The last several weeks have seen new, if somewhat contradictory, developments on the Trans Mountain pipeline file. Kinder Morgan received approval last year to twin the existing Trans Mountain pipeline, which runs from Edmonton to Burnaby. The approval was immediately supported by Alberta Premier Rachel Notley and Prime Minister Trudeau.

But attitudes have change in British Columbia. In a July 18 letter to George Heyman, B.C.’s new Minister of Environment and Climate Change Strategy, B.C. Premier John Horgan (pictured above) instructed the Heyman to “employ every tool available to defend B.C.’s interests in the face of the expansion of the Kinder Morgan pipeline, and the threat of a seven-fold increase in tanker traffic on our coast.”

Yesterday, B.C.’s attorney general clarified somewhat, pointing out that the province faces lawsuits if it delays the pipeline by stalling on permits though the province can “ensure that permits require that construction be done in a way that minimizes spills, protects the environment, and ensures appropriate cleanup.” B.C. Green Party Leader Andrew Weaver also calls upon the NDP government to “use every legally available tool to stop the pipeline from going ahead.”

That makes this a good time to review the question of pipeline and tanker safety, and a new study by the Fraser Institute uses the latest data to provide some context about the safety of transporting oil and gas. The study found that (based on data from 2004 to 2015) when moving a million barrels of oil pipelines were 2.5 times less likely to experience a release of product compared to moving that same amount by rail.

And even then, most spills are small and don’t harm the environment. Seventy per cent of pipeline occurrences (breaks or malfunctions) result in spills of less than one cubic metre of oil. Seventeen per cent of occurrences don’t release any oil at all. And only 17 per cent of occurrences take place in the actual line pipe—the vast majority of occurrences happen in facilities where oil is handled, facilities that often have secondary containment mechanisms and procedures.

Well, but what about that seven-fold increase in tanker traffic off B.C.? Isn’t that risky?

Well, surprisingly enough, despite the fact that oil transported by marine tankers has about doubled from 1975 to 2016, the number of spills declined by 98 per cent.

In fact, when comparing the amount of spills for marine tankers in the decades from 1970s to the 2010s (up to 2016), the number of spills between seven and 700 tonnes has dropped from 543 to 35 while the number of large spills in this period dropped from 245 to 12. Closer to home, where Canadians are most concerned, Canada has not experienced a major spill in Canadian waters since the mid-1990s.

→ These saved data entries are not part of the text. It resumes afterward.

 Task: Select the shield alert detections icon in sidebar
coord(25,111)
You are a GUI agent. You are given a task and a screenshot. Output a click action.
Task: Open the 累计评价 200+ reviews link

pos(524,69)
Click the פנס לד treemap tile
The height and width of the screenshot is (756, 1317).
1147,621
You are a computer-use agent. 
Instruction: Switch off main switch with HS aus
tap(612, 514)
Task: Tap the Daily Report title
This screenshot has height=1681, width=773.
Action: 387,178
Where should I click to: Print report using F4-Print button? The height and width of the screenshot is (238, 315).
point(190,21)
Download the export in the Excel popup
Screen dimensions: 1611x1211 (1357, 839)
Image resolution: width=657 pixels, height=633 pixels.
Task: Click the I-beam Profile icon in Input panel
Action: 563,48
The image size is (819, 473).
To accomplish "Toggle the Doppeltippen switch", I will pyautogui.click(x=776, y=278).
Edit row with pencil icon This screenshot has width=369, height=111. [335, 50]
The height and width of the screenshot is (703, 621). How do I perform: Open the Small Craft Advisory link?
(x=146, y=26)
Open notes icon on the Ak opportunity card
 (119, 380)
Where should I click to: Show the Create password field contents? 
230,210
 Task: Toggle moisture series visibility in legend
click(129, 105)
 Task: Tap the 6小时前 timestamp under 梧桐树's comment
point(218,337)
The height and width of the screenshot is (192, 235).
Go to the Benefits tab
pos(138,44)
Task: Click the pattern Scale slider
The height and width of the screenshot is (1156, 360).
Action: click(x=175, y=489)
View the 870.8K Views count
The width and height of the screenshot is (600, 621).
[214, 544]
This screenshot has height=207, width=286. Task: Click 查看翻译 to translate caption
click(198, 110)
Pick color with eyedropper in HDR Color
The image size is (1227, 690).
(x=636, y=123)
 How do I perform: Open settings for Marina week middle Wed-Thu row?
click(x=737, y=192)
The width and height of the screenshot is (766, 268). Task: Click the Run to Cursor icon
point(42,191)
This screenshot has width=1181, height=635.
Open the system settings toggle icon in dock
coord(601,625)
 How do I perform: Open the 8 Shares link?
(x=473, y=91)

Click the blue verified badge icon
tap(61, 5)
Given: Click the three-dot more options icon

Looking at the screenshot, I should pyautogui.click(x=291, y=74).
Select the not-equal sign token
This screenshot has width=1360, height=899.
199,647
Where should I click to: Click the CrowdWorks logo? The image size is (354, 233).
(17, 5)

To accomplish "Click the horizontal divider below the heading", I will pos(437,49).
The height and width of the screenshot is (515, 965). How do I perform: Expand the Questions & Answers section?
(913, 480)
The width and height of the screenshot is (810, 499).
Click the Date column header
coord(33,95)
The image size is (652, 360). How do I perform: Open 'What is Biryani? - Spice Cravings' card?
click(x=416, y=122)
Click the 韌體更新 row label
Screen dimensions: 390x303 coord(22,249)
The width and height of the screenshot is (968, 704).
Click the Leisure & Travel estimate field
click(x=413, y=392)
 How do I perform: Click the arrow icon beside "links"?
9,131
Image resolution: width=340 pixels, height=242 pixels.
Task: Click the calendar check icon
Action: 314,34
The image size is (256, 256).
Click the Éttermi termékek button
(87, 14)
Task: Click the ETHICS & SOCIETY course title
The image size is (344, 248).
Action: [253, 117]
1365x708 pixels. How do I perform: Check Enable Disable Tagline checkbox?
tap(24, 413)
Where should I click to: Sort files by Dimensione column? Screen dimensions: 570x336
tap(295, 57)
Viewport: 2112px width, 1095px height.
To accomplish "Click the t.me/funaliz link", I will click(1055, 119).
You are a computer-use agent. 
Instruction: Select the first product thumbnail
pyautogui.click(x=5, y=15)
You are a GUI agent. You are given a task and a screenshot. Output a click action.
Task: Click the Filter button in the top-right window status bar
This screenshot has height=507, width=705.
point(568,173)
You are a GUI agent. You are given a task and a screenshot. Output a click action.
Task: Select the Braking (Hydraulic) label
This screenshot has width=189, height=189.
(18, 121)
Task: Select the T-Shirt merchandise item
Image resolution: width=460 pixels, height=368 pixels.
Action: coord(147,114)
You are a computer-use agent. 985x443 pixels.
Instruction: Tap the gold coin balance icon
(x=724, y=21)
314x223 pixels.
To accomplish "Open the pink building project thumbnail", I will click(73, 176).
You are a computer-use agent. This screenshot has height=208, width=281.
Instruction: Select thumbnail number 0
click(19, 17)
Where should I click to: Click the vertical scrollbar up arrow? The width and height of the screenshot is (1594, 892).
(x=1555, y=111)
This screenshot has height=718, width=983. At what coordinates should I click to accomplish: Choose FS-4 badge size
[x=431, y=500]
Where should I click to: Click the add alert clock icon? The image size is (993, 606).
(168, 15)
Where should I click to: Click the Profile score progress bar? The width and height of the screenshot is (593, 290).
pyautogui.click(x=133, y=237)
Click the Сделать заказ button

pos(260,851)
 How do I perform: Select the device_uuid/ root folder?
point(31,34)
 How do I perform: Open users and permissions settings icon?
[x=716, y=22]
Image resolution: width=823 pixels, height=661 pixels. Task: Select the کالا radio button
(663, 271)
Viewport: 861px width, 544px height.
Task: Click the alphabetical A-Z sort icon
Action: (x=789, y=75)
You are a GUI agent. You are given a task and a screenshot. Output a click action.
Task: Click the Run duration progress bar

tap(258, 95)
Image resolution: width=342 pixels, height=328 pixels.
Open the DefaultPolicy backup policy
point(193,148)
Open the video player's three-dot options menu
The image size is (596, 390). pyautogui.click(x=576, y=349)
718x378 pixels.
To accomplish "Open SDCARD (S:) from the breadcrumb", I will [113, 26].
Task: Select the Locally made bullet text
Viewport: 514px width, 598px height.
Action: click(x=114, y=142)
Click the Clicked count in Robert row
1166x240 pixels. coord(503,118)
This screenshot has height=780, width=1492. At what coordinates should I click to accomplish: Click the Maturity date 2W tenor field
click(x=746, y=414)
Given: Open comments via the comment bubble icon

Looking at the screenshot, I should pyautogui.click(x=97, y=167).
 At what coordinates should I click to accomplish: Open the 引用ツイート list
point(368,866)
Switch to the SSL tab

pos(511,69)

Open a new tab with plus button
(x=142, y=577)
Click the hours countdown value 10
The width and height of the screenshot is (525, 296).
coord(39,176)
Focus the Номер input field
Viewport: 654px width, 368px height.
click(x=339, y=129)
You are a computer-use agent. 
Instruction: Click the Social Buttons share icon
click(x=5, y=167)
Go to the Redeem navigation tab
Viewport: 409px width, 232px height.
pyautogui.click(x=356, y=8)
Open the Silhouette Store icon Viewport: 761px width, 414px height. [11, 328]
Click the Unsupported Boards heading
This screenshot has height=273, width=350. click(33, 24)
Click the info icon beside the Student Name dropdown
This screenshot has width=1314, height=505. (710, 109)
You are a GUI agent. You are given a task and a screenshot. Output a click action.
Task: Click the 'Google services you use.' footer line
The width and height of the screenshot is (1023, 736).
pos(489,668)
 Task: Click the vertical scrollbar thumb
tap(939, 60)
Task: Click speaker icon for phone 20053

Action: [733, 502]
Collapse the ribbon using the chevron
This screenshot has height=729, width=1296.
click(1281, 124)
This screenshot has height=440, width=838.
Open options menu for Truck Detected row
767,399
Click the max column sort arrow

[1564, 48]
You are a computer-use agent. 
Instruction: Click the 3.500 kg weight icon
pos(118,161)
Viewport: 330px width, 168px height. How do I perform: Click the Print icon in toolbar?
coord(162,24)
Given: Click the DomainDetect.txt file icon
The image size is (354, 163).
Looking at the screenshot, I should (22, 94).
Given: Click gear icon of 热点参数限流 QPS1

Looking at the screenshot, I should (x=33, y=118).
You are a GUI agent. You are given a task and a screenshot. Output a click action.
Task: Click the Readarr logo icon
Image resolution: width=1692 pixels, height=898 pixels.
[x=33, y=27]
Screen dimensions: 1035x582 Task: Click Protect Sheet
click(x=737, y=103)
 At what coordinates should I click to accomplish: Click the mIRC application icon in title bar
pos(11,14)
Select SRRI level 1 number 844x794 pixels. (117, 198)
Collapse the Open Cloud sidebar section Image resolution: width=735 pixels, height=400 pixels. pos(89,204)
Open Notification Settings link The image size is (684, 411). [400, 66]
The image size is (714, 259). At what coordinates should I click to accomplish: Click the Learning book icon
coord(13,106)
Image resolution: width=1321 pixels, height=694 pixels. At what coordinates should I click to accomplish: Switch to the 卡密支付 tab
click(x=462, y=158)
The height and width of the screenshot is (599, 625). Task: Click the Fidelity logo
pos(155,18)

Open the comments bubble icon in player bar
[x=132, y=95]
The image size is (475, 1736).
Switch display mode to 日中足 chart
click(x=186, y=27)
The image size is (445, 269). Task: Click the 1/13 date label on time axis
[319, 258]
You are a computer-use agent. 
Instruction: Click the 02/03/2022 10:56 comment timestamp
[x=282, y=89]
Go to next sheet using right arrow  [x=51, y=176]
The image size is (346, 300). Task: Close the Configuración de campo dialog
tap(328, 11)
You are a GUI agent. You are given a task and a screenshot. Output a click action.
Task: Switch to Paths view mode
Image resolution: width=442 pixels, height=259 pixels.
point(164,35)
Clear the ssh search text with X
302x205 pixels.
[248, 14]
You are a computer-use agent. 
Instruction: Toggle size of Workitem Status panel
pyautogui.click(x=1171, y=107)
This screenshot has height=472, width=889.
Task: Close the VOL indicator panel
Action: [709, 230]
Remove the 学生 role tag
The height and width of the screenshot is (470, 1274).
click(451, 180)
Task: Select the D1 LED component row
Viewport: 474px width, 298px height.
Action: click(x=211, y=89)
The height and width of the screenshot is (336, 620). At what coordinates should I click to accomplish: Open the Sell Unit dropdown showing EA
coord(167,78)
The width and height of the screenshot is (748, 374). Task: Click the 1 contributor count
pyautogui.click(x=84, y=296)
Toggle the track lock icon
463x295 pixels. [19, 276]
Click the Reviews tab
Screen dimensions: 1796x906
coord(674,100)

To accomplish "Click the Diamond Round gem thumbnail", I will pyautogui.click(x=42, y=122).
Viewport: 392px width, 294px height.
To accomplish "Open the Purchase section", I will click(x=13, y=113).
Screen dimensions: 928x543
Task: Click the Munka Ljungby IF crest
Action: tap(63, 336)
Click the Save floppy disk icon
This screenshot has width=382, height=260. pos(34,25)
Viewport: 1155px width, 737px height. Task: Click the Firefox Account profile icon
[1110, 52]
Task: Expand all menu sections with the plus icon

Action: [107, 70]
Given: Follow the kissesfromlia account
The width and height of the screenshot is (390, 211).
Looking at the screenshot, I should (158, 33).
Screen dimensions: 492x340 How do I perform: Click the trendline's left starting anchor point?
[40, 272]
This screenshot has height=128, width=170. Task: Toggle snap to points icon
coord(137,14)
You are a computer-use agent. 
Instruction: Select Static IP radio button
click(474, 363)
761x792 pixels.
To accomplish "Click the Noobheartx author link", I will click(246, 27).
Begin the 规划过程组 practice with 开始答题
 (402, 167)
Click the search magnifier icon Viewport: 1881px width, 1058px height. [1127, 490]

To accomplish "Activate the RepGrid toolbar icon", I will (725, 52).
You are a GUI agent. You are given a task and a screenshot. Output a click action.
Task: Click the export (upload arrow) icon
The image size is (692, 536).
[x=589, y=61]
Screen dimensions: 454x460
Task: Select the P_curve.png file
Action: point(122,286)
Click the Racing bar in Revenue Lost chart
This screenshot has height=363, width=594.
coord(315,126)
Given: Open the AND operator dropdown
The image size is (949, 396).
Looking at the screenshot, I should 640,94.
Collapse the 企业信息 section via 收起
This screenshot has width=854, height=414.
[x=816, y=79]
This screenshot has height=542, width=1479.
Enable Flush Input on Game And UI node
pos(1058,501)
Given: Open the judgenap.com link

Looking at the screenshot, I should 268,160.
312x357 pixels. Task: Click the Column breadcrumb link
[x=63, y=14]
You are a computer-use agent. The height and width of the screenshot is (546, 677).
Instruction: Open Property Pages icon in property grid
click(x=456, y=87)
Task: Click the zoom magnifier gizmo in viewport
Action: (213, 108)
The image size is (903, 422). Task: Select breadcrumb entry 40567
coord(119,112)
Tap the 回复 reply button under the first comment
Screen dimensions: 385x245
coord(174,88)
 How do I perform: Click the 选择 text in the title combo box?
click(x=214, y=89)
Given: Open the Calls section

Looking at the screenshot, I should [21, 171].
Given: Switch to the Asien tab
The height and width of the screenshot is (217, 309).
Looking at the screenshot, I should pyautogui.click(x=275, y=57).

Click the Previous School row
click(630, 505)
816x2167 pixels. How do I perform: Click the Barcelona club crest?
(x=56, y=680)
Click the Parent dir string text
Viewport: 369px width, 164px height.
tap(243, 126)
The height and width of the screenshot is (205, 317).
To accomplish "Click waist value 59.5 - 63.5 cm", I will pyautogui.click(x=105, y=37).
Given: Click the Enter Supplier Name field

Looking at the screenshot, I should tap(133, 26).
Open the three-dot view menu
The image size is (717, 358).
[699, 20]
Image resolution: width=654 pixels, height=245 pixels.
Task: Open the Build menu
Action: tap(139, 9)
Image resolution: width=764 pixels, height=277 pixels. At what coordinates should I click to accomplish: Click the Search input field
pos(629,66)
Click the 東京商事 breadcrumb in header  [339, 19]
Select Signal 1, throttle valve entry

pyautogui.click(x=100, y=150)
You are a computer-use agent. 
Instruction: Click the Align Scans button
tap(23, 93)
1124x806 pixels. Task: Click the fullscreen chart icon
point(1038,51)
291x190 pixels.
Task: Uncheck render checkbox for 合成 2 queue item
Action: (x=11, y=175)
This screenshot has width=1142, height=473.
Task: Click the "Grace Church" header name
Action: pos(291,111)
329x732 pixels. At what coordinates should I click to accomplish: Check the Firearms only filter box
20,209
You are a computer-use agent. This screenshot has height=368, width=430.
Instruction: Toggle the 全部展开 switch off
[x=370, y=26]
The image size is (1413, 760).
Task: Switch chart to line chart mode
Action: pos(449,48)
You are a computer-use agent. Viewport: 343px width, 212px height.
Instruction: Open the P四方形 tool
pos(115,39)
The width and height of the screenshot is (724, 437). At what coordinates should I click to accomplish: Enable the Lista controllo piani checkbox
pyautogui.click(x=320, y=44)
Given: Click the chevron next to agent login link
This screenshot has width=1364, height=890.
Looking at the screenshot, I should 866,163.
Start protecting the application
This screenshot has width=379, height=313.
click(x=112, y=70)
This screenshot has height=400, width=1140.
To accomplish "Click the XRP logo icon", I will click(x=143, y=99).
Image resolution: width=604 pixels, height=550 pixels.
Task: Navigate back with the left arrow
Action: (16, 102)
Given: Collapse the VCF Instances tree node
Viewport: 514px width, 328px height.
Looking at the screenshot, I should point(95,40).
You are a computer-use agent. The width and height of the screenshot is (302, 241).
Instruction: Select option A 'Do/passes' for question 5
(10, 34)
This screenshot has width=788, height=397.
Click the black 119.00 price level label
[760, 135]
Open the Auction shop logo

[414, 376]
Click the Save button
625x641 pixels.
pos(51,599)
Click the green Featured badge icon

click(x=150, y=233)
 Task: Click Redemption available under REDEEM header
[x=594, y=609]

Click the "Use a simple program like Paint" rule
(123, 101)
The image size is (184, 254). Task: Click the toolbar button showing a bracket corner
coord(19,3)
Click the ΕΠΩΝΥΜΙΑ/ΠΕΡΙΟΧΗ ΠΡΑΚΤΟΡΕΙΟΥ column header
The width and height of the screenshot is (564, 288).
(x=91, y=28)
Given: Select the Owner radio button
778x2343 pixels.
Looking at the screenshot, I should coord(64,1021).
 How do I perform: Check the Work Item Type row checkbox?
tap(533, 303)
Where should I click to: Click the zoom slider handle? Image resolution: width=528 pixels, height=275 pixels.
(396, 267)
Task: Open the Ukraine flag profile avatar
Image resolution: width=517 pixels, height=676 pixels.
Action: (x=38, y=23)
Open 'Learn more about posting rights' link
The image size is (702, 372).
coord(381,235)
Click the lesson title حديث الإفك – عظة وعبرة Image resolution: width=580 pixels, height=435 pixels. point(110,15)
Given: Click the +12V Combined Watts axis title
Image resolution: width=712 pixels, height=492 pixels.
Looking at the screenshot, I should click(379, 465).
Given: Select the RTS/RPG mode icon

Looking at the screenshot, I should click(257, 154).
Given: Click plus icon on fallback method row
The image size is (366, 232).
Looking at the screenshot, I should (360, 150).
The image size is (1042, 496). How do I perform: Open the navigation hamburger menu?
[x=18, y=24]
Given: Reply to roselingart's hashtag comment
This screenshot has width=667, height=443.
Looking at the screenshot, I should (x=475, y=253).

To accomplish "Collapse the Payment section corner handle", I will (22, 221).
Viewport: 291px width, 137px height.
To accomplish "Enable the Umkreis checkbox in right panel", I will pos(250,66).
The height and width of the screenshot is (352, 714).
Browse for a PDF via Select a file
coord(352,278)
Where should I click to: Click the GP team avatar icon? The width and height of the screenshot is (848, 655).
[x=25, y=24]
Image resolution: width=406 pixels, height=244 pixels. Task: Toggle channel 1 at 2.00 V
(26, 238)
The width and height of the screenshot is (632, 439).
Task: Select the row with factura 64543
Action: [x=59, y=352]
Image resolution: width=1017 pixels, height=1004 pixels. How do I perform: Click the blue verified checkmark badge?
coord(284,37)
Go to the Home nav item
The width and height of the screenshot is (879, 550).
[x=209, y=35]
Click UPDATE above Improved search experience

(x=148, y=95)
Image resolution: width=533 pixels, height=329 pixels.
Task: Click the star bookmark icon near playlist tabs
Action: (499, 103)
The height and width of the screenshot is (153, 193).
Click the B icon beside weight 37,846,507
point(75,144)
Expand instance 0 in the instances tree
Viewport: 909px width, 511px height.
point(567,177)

Now, one oil spill is too many, and further work should be done on bringing the number of leaks, spills and accidents down further. But unlike the scary rhetoric of pipeline opponents, real world data shows that oil can be moved safely, and less expensively, by pipeline. Certainly rail will have its place, and rail too is very safe. But by driving more oil to rail than market forces would have slightly increase the risk of moving that oil to people and the environment. It would also lead to more—not fewer—greenhouse gas emissions from the transport process.

Pipeline opponents may have reasons for their opposition, such as trying to prevent oilsands development. But exaggerating risks to Canada’s environment runs afoul of Canada’s own data and experience with moving oil safely.